I'm running a Solaris house, very homogeneous, about 75 servers in production and another 75 servers for LAB and Staging. I run all with two admins (One junior and myself) and I have been asked to provide justification for more or less (??) personnel, including our tasks, etc (My management doesn't have prior experience with running this kind of operation at this level)
I run a 24/7 System, with an SLA aiming to five 9's. This is a startup company looking to get bigger contracts and we have a tight budget.
All my servers are from Sun Microsystems, running Solaris 10. On the production environment the physical layer is about fourteen sun T1000 and six T5120. Inside the physical layer I run SUN Ldoms, each server is partitioned from two to six guest machines. I use Sun Cluster on 8 of them, Sun Glassfish 2.0 in three of the Web Farms and Sun Webserver 7 for Load Balancing running also on Sun Cluster.
I also administer the two database systems, one with Postgres 8.3 for the Web Services farms and another one with MySQL for our proprietary application.
All the system is connected to a small brocade Fabric, with two SAN switches and redundant paths, connected to SUN storatek disk arrays.
I administer everything inside the cage on a collocated cage (I have a network admin that handles the Cisco Network, Firewalls, switches etc,, but have not skill son Unix or SAN)
We cover everything from , day to day admin tasks, design, test of new implementations, LABs, Disaster Recovery, etc etc etc. Not to mention running the corporate services that nobody cares about but must be running all the time (In house exchange email server, Sharepoint server, SQL Server and Peach tree for accounting, Internet, Mobile VPNs, Desktop support for about 10 Laptops, etc, etc) . As you guys can see, I dont get too much sleep and the levels of pressure are a little high (not to mention the risk the company is taking putting all this on the hands of two people,, one of them a Junior admin)
Basically, I need a way to explain my management the reasons why I think our technical environment is over dimensioned for the amount of personnel I have.

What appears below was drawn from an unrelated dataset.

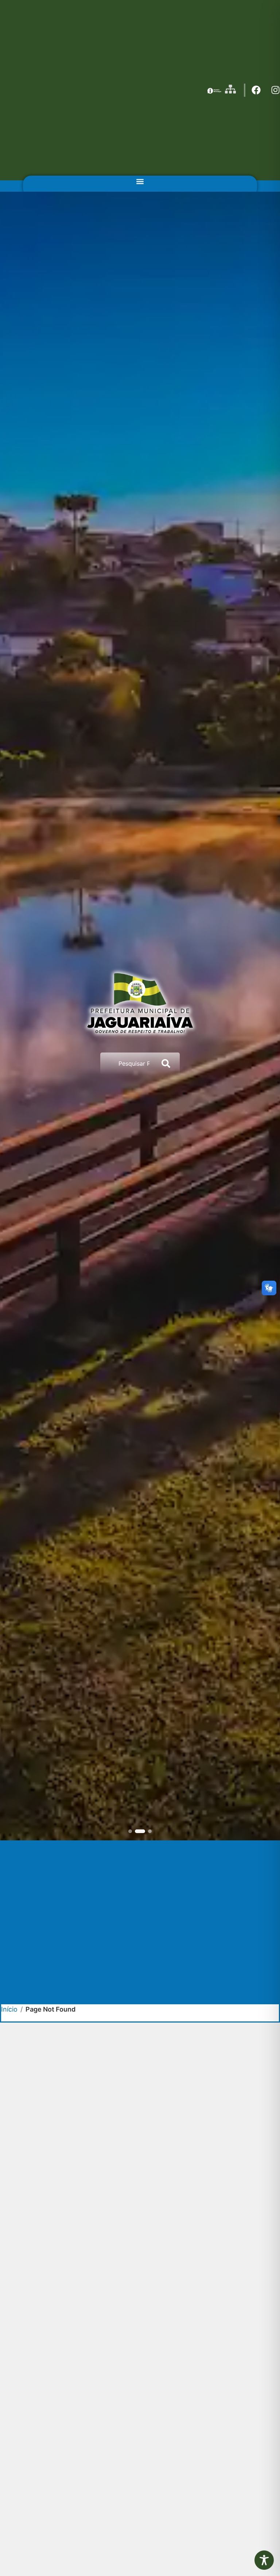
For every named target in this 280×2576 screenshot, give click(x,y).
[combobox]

I don't know if there are official number, for admin/server ratio, considering risk, the kind of operation, etc, etc. Some document with best practices will be ok,, everything I find is for medium to big companies and we are a startup here, so I need to be realistic in terms of what I can get. The original request from my management was to provide a list of tasks we perform day to day to see if we can take some more, and then when I reply about not having room for more I was asked to provide some kind of metrics to check in what we spend the time. Since my management is not coming from IT it is very difficult to explain in terms of our tasks, why they take all of our time, etc.
Any help would be great
Thanks
Manny